▸ **DOCUMENT SECTION**
FeLV is not contagious to humans but will it ever be?
Updated: Dec 14, 2020
Can Feline Leukemia Virus affect me?
Feline Leukemia Virus, or FeLV, is a part of a large family of “retroviruses” which really means they have a cunning ability to infect our feline friend and make itself a permanent “guest” in their body. While most cats that contract FeLV, will develop acute (or severe) initial response, many will eventually clear the virus from their blood, however, FeLV has other plans. FeLV eventually integrates into the cat’s own DNA, and may lay dormant for weeks, months, or even years to come, with your cat appearing overall happy. For reasons we do not fully understand FeLV will become activated and may result in a variety of symptoms, many of which are disheartening. One of the first questions most people ask, whether they are planning on adopting a cat or if they already have one, is can FeLV affect me?
There is currently no evidence that FeLV can infect people. This means that if you are planning on adopting a cat or already have a cat, whether FeLV positive or not, this virus will not infect humans nor will it lead to the development of blood cancer, or leukemia. This is the current state of understanding, but will it always remain the same?
A Research Study done in 2017 suggests that FeLV may have the potential to infect humans (in the future, that is)
We all heard about viruses that can jump from one species to another. The most talked about one is the flu. Names such as Avian Flu (or bird flu), Swine Flu (or pig flu), and others are often reported in main news media the new threat. From their name it is clear that these flu strains came from species other than humans and may pose a threat to humans worldwide. But viruses making the “jump” from animals to people are not as common as one would think.

▸ **MATERIAL SHOWN**
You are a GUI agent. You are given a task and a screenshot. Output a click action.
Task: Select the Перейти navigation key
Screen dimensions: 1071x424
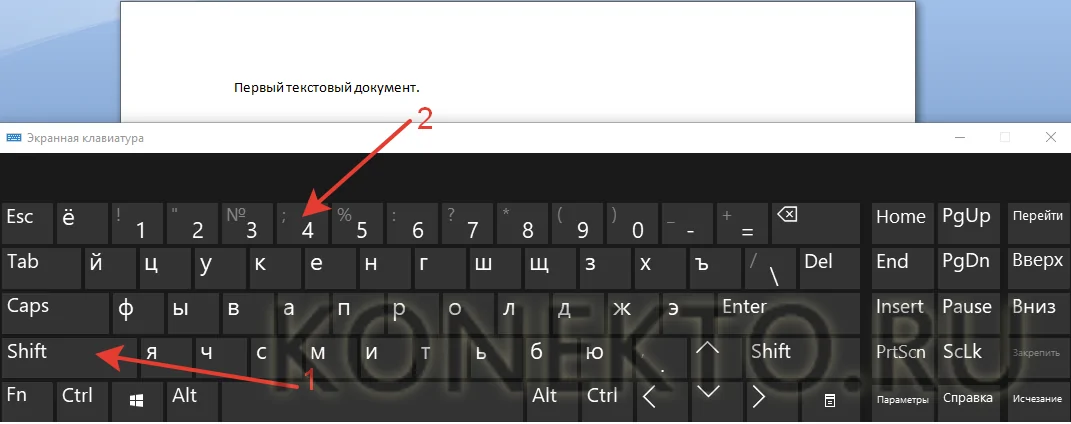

...

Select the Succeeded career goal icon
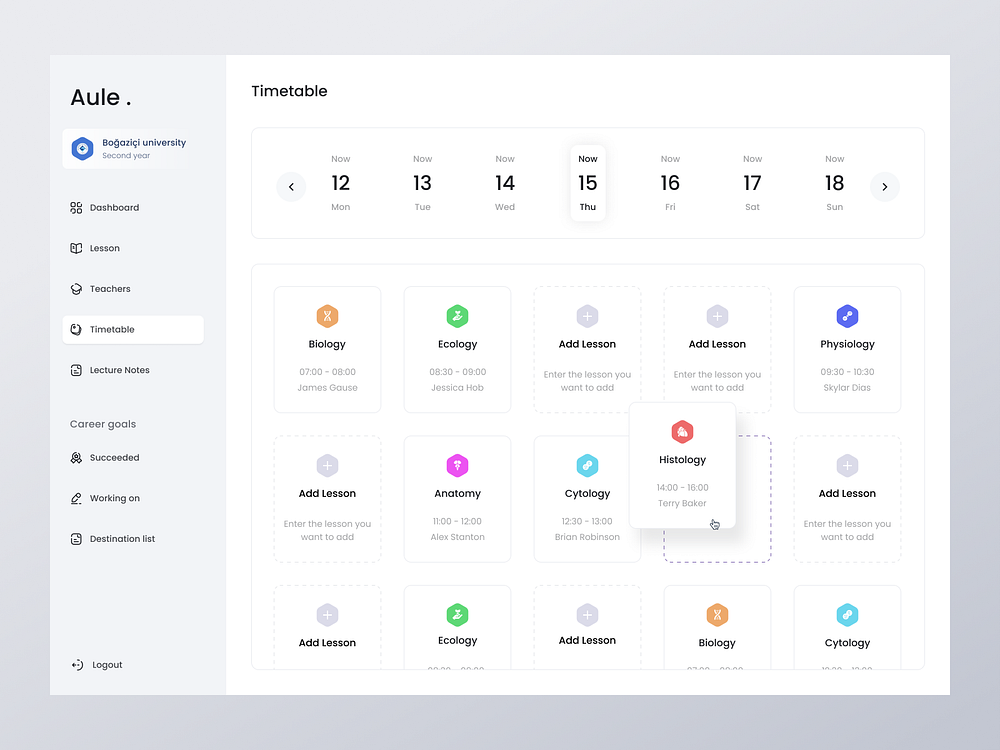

▸ **TO DO**
Reproduce the passage of the FeLV article starting with "There is currently" and going on through "remain the same?". The records are separate material, unrelated to the FeLV article.

▸ **WRITTEN ANSWER**
There is currently no evidence that FeLV can infect people. This means that if you are planning on adopting a cat or already have a cat, whether FeLV positive or not, this virus will not infect humans nor will it lead to the development of blood cancer, or leukemia. This is the current state of understanding, but will it always remain the same?